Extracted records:

# # # #

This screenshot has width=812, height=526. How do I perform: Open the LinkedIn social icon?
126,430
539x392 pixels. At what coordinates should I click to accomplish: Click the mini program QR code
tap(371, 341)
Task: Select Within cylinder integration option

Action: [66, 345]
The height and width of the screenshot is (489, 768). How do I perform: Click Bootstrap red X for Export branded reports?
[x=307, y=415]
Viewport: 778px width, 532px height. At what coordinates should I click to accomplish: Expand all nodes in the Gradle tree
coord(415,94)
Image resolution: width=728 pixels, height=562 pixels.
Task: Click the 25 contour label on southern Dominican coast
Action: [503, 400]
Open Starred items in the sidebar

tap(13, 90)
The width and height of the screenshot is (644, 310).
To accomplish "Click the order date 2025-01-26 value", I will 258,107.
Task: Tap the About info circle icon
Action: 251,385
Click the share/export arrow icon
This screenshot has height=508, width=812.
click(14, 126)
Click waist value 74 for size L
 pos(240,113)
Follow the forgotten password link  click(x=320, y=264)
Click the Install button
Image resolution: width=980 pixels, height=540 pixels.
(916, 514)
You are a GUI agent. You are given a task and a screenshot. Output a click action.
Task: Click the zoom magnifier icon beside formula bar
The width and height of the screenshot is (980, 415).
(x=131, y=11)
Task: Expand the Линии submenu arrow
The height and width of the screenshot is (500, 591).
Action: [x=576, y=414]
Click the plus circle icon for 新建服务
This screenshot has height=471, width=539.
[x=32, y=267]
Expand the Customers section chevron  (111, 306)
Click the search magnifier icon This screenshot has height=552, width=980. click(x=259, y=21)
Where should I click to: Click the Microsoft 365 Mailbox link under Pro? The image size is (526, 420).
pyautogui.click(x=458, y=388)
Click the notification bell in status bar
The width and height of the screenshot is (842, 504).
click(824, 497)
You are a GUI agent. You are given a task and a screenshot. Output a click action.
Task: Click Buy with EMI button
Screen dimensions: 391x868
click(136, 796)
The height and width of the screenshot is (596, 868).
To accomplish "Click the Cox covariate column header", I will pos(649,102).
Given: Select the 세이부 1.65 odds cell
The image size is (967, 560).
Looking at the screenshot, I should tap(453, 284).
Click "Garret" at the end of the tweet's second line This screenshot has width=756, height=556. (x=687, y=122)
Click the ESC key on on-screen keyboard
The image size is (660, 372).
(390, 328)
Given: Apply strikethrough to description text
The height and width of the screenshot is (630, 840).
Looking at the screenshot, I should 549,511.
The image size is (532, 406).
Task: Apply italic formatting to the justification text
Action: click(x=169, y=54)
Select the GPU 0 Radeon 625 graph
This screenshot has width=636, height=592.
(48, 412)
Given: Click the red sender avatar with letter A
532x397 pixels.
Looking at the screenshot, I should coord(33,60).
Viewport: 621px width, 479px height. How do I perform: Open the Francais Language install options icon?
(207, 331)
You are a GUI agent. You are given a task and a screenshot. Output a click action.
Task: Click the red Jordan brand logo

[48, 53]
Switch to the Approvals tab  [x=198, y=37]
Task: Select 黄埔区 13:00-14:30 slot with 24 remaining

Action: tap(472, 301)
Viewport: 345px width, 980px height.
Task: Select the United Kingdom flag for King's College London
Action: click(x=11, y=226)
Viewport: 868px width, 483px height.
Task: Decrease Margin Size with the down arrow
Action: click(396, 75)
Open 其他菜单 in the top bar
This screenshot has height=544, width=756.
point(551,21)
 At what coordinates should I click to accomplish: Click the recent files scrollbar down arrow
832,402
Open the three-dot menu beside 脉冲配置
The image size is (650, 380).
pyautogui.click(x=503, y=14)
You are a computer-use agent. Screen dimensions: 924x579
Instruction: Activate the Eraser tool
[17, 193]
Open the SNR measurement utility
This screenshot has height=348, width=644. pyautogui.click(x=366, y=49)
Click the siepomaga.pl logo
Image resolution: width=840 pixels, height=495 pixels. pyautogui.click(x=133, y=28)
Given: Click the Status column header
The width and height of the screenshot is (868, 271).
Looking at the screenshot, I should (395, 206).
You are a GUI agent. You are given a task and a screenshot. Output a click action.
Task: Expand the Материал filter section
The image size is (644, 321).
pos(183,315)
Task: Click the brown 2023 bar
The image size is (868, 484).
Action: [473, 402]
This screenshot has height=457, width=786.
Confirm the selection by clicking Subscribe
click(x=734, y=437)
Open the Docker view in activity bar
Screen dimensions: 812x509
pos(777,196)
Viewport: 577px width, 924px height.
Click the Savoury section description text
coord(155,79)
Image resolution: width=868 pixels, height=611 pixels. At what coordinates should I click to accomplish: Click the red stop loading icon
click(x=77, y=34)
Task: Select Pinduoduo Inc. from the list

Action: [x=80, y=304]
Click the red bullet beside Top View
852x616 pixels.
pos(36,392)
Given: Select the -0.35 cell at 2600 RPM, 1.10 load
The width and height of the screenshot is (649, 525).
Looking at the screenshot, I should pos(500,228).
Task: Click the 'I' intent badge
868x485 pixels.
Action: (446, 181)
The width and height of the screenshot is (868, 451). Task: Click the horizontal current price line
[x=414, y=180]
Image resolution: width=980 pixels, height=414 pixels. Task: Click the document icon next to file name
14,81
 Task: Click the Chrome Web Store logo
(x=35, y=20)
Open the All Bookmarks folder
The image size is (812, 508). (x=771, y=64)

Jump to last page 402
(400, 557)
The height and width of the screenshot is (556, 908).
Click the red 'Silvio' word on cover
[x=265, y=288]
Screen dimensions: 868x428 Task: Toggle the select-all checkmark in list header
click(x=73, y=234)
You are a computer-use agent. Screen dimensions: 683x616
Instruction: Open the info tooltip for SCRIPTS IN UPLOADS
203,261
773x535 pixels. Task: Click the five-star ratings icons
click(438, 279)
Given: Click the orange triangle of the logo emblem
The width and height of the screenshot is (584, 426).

# # # #

* _PROBLEM REQUIREMENTS_
Only the lines from the one containing "Click the Savoury section description text" through the end of the data above are wanted, both ends included; restate them word for word.

* _SOLVED EXERCISE_
Click the Savoury section description text
coord(155,79)
Image resolution: width=868 pixels, height=611 pixels. At what coordinates should I click to accomplish: Click the red stop loading icon
click(x=77, y=34)
Task: Select Pinduoduo Inc. from the list

Action: [x=80, y=304]
Click the red bullet beside Top View
852x616 pixels.
pos(36,392)
Given: Select the -0.35 cell at 2600 RPM, 1.10 load
The width and height of the screenshot is (649, 525).
Looking at the screenshot, I should pos(500,228).
Task: Click the 'I' intent badge
868x485 pixels.
Action: (446, 181)
The width and height of the screenshot is (868, 451). Task: Click the horizontal current price line
[x=414, y=180]
Image resolution: width=980 pixels, height=414 pixels. Task: Click the document icon next to file name
14,81
 Task: Click the Chrome Web Store logo
(x=35, y=20)
Open the All Bookmarks folder
The image size is (812, 508). (x=771, y=64)

Jump to last page 402
(400, 557)
The height and width of the screenshot is (556, 908).
Click the red 'Silvio' word on cover
[x=265, y=288]
Screen dimensions: 868x428 Task: Toggle the select-all checkmark in list header
click(x=73, y=234)
You are a computer-use agent. Screen dimensions: 683x616
Instruction: Open the info tooltip for SCRIPTS IN UPLOADS
203,261
773x535 pixels. Task: Click the five-star ratings icons
click(438, 279)
Given: Click the orange triangle of the logo emblem
The width and height of the screenshot is (584, 426).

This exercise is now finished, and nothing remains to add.